### TASK GOAL
Would you transcribe the listing that follows, character for character, and omit its images?

### DATA FOR THIS EXERCISE
++++++++++
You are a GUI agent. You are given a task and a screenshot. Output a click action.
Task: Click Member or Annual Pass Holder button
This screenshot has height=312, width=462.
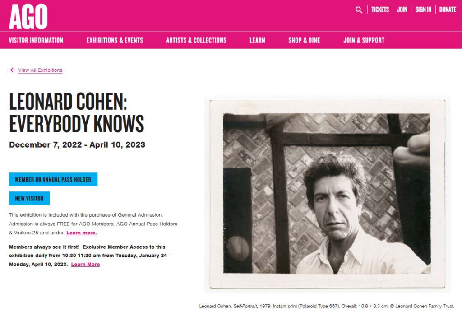pyautogui.click(x=53, y=179)
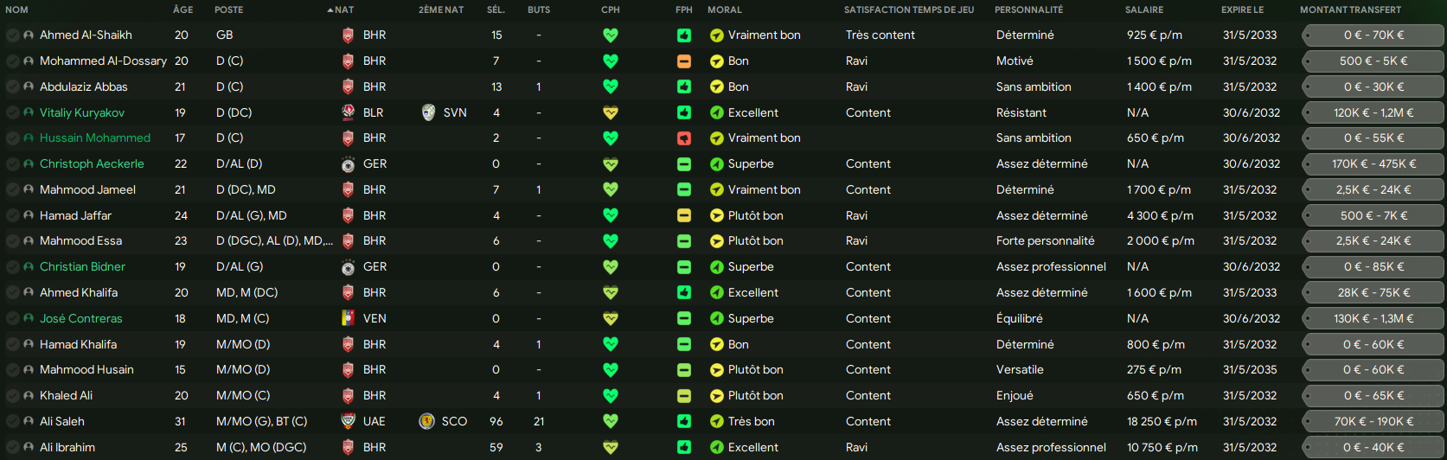The width and height of the screenshot is (1447, 460).
Task: Click the heart condition icon for Vitaliy Kuryakov
Action: click(611, 112)
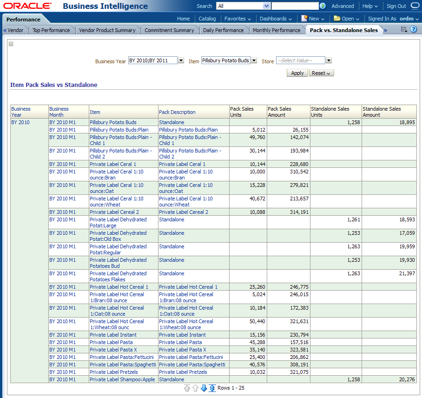Go to next 25 rows arrow
The image size is (422, 398).
click(204, 388)
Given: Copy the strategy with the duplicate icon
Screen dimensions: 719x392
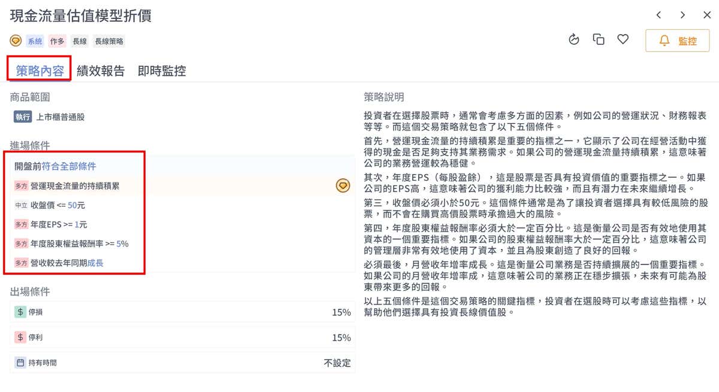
++++++++++
### EXERCISE RESULT
You are a GUI agent. You are given a task and a screenshot. Output a click action.
Task: Click Member or Annual Pass Holder button
This screenshot has height=312, width=462.
pyautogui.click(x=53, y=179)
The width and height of the screenshot is (1447, 460).
Task: Click the heart condition icon for Vitaliy Kuryakov
Action: click(611, 112)
Go to next 25 rows arrow
The image size is (422, 398).
click(204, 388)
Given: Copy the strategy with the duplicate icon
Screen dimensions: 719x392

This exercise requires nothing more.